**GIVEN PASSAGE:**
● ● ● ● ●

The insurance company refers to the compensation decisions made in the case.

Policy Terms and Legislation 

Fixed-term travel insurance (insurance terms effective from 1 January 2017, unofficial translation by FINE) 

4.2 Travel-related illness
Travel-related illness is a sudden and unexpected illness requiring medical attention, the first symptoms of which appeared during a trip while the insurance cover was valid and which, according to general medical experience, must be judged to have originated during the trip. If any symptoms of the illness appeared before the trip started or if tests or treatments were ongoing before the customer left for the trip, the illness is not considered a travel-related illness even if it is diagnosed during the trip. […]

Insurance Contracts Act (543/1994) 

Section 69. Claimant's duty of disclosure.
The claimant shall provide the insurer with such documentation and information as is required for assessing the insurer's liability and as the claimant can be reasonably required to provide, with due consideration of the opportunities available to the insurer to obtain such information.

● ● ● ● ●

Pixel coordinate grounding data
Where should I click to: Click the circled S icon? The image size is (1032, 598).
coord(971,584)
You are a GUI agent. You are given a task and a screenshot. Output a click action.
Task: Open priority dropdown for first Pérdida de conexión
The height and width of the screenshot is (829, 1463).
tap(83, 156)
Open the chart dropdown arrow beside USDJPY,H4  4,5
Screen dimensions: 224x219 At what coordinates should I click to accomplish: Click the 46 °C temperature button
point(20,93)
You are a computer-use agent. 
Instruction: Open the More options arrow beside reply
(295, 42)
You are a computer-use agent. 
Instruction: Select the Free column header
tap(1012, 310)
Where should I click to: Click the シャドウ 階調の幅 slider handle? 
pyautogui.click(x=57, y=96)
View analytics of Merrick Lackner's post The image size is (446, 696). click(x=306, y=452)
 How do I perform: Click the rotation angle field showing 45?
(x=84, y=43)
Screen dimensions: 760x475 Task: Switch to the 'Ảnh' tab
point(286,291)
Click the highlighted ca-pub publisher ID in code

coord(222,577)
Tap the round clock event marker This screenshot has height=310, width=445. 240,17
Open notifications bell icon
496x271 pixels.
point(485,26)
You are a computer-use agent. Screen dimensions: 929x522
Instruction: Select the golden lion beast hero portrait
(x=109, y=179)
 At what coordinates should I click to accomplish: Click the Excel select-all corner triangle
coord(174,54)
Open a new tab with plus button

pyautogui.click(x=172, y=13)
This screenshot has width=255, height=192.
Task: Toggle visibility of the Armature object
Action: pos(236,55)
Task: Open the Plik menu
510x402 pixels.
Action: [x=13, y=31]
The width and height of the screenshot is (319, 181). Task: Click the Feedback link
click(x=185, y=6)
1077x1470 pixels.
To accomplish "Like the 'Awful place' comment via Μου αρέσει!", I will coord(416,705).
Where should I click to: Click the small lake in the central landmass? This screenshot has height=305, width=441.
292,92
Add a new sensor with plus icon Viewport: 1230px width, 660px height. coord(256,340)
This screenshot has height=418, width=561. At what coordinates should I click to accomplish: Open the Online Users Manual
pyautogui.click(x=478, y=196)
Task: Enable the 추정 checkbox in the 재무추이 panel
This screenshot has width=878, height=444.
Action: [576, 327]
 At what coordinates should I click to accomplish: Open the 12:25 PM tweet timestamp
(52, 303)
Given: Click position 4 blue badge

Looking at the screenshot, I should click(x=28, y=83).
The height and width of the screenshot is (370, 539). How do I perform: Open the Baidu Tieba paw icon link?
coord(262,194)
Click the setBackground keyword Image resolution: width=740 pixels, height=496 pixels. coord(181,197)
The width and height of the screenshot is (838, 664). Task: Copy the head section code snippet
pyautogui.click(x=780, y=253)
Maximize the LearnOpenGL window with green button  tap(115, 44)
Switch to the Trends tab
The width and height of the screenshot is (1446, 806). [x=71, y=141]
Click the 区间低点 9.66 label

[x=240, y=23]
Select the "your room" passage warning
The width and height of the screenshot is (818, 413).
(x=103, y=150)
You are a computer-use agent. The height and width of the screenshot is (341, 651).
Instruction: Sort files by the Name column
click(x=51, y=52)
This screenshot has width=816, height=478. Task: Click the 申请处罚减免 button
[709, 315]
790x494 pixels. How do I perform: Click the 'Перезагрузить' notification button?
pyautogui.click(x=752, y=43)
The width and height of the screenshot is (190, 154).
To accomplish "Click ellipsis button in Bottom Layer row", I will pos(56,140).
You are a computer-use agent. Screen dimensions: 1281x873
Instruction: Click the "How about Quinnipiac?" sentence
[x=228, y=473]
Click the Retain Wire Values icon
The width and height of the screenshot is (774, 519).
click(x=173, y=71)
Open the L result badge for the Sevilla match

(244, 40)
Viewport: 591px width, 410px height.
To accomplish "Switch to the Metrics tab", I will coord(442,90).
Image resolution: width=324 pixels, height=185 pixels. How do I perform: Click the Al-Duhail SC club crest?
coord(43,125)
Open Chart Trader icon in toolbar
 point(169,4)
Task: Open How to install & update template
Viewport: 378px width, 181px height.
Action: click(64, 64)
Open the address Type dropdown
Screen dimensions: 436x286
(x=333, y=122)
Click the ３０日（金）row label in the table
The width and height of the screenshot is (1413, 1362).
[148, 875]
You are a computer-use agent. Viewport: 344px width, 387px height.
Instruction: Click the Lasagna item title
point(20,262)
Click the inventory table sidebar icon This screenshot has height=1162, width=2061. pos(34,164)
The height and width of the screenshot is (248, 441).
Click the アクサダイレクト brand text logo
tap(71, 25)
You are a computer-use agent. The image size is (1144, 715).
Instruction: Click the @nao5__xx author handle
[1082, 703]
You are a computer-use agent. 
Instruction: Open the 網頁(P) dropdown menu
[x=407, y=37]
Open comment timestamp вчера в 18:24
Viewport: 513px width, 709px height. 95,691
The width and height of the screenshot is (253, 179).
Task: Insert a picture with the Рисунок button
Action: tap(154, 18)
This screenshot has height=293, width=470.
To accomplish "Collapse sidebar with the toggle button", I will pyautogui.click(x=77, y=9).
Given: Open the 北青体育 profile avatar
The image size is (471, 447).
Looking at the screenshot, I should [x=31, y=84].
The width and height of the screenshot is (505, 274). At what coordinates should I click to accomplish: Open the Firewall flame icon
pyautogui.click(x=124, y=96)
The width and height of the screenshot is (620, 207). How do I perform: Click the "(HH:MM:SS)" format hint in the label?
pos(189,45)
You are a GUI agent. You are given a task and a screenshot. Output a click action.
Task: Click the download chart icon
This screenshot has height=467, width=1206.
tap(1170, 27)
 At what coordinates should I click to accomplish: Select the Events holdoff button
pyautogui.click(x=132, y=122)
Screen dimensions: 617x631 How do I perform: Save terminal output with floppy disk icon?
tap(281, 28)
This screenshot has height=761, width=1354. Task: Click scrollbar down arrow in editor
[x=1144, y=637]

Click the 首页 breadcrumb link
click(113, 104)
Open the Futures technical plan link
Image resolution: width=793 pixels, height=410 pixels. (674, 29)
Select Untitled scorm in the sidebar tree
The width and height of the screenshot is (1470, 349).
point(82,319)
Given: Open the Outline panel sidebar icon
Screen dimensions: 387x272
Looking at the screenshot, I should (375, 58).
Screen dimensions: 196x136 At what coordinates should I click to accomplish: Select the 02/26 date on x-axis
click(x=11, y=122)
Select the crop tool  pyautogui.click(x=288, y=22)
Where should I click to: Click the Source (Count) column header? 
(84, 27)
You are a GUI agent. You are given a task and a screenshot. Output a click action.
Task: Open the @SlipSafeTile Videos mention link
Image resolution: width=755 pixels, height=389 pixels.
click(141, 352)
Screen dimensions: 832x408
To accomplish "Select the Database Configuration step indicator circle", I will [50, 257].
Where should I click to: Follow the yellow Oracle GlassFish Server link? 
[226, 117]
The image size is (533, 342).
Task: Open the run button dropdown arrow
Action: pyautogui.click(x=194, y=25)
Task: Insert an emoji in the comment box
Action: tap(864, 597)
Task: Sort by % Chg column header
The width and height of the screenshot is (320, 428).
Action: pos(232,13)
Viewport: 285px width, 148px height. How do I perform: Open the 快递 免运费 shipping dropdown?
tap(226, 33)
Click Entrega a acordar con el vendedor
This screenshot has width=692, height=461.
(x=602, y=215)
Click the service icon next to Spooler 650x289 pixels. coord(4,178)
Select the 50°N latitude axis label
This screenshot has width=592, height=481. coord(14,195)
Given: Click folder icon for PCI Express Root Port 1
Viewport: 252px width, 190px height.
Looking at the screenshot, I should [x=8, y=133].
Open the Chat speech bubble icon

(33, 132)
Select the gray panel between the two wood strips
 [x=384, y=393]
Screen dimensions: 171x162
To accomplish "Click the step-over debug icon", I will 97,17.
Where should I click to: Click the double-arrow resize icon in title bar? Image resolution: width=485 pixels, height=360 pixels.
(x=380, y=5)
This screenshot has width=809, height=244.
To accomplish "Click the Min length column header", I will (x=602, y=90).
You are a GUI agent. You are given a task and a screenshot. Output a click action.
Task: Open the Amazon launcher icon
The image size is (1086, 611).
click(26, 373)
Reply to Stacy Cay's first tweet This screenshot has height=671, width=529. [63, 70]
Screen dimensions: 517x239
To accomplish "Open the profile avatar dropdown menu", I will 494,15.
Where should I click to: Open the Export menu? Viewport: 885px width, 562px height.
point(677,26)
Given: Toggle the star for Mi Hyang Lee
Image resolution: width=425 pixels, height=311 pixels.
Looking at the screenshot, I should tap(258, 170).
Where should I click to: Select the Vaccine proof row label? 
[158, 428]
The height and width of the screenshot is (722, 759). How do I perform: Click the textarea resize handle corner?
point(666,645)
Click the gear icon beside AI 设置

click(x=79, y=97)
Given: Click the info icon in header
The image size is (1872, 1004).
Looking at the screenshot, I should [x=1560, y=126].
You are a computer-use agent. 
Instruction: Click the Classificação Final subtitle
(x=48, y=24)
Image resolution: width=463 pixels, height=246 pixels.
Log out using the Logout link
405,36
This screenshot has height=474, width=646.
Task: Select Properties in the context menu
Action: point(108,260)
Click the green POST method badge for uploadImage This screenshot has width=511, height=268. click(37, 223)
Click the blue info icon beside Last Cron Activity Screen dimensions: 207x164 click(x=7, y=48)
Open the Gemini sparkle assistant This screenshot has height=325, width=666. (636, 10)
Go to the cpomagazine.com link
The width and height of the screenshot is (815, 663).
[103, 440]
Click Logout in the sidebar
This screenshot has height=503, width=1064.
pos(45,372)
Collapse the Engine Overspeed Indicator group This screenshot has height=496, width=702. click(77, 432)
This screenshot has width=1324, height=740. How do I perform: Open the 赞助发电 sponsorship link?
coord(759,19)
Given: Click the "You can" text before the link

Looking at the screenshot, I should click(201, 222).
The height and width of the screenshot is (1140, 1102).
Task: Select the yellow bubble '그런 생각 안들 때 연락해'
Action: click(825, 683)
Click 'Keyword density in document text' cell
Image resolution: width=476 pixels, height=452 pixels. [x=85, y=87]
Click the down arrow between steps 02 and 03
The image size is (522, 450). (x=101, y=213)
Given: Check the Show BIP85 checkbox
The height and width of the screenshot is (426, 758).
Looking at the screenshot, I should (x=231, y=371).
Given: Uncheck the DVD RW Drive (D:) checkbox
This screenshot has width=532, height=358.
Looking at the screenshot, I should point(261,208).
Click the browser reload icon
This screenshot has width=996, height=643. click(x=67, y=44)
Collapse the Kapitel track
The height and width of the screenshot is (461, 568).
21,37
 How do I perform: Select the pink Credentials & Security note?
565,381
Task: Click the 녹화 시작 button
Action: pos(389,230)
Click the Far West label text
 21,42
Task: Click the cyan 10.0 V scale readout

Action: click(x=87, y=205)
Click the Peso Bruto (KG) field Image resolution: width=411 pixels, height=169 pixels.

● ● ● ● ●

**PROMPT:** Under the travel policy terms in the insurance excerpt, what keeps an illness from counting as travel-related even when it is diagnosed during the trip? The items stand apart from the insurance excerpt and are unrelated to it.

**TASK SOLUTION:** Any symptoms of the illness appeared before the trip started, or tests or treatments were ongoing before the customer left for the trip.